## Task list
a. State whether each statement agrees with the elk story, answering yes or no and quoting the exact words of the story that decide it: (i) Mike whistled and hollered at the elk to get them out of the field; (ii) the elk ran away once Mike yelled at them; (iii) elk herds usually mix in with cattle herds.
b. Carry on the elk story from its last sentence.

## Text
------
Crossing Paths

Susan’s note: This site is nearly out of data space, at last check .08%  is left even after deleting and downsizing. I will continue to post as long as I can before I am blocked completely. If you would like to see the whole story including pictures, please visit the new farm blog at or simply click this link. The follow button is now working on the new site, even if you signed up before the connection did not go through due to some very technical keystrokes that I failed to execute. By trying the follow button now, you will be prompted to insert your email address and will get an email to attest that you are indeed a human. If you see the words ‘Cowpies to Treetops’ below the heading of Schmidlin Angus Farms, you know that you are connected.

We were on our way across the river to feed the main herd their evening meal when Mike noticed a small herd of about twenty elk in the far, far field. Not willing to let resting elk lay, he whistled and hollered at them to get out of our field. They did move but they did not run away. Mike had started a wild critter stampede.

Elk herds don’t usually mix in with cattle herds and it is rare to see them near each other in the large fields. If the elk are on the move, they tend to stay a wide arc away from the cows. With the adrenaline coursing through their systems, the elk ran down from their grazing area, crossed the river with a tremendous white water frothing and forged into the field, near where our cattle herd with the newly returned five from the neighbor farm were preparing to eat their evening meal. As upsetting it is to have a roaming herd pass through their pasture, and still in a ‘getting used to the new arrivals’ mode, the wild frenzy of the elk sent the startled cattle scurrying not sure which way to run and no longer thinking about eating.
------
## Provided data
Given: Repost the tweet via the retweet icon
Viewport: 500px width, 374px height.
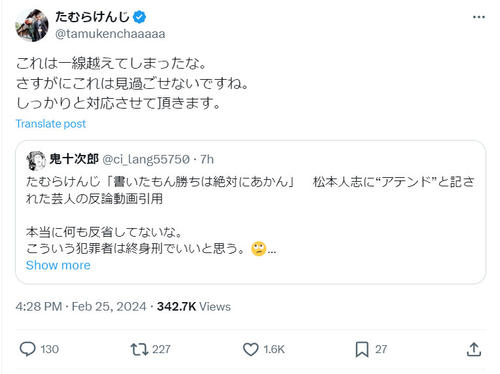Looking at the screenshot, I should click(139, 349).
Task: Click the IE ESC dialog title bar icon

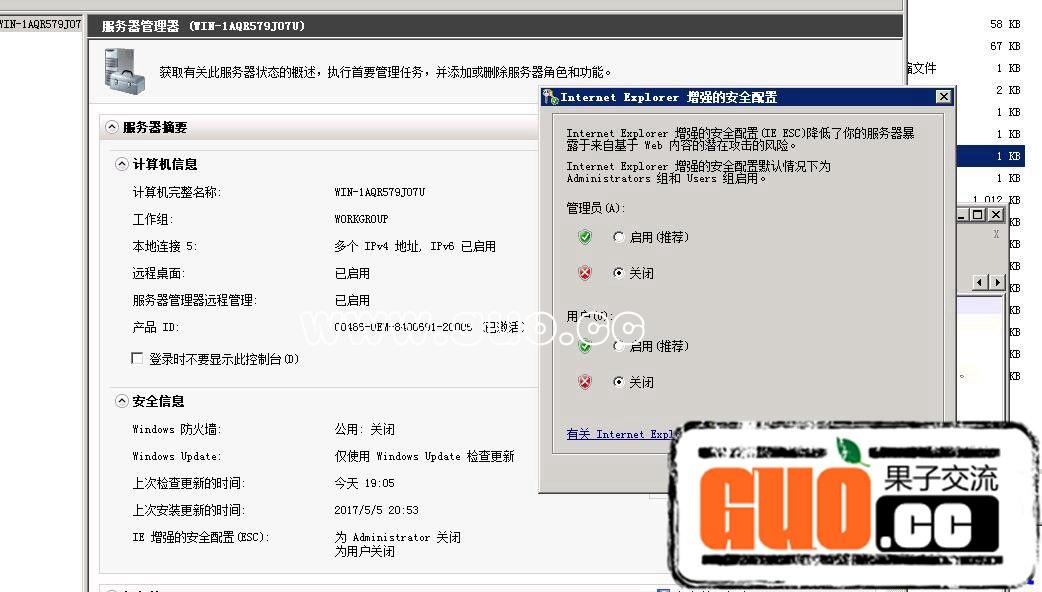Action: click(550, 97)
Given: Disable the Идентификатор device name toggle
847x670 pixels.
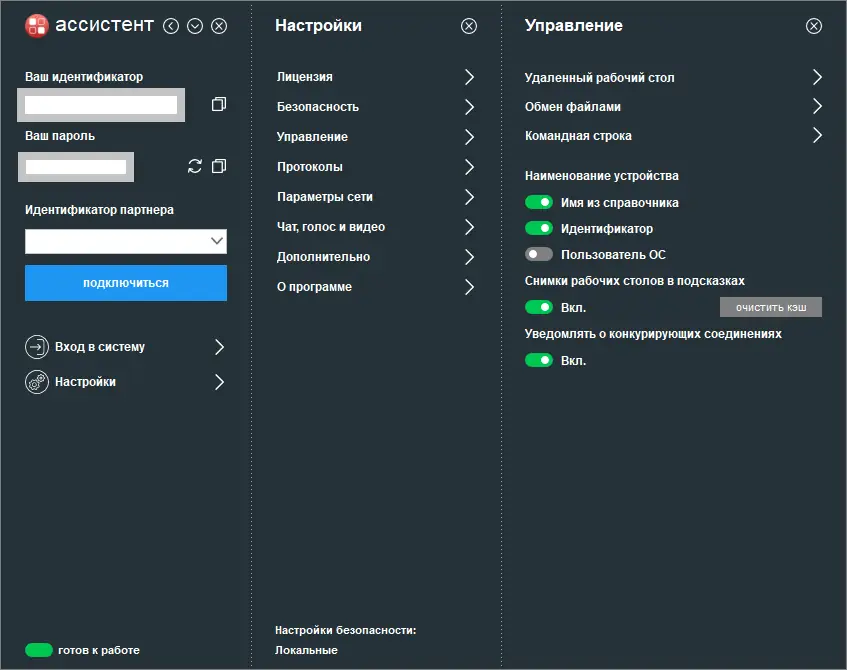Looking at the screenshot, I should pyautogui.click(x=539, y=229).
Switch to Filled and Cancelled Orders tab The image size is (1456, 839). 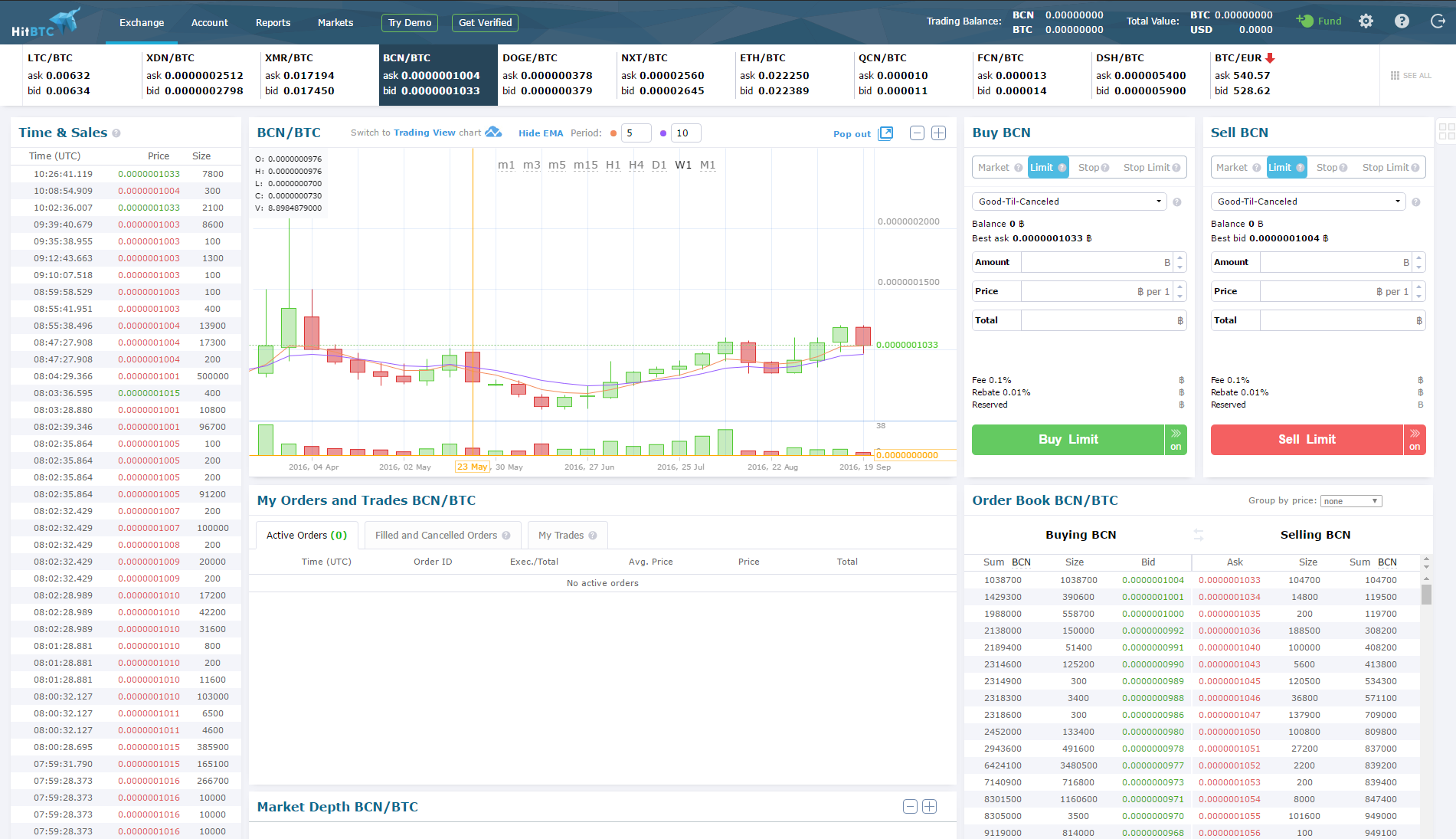pos(442,536)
------
## Task-by-task results
a.
(i) Yes: "he whistled and hollered at them to get out of our field."
(ii) No: "They did move but they did not run away."
(iii) No: "Elk herds don’t usually mix in with cattle herds"

b.
It took only moments for the elk herd to bound into the field with our cows, cross with hooves aflyin’ through the pasture, jump over the fence and up into the forest. We lost sight of them about 400 feet up and they had not slowed down one iota. They would be miles away within minutes.

We drove around our cattle with the Gator a couple a times while the herd calmed down after such an explosive startle. When some of the more senior cows realized we still had their dinner of a couple of bales of hay in the bed, the herd settled down and we were able to feed the hay to begin the meal process. We re-counted to make sure we had not lost an animal in the fracas. Thankfully all were accounted for and the rest of the evening went on as normal.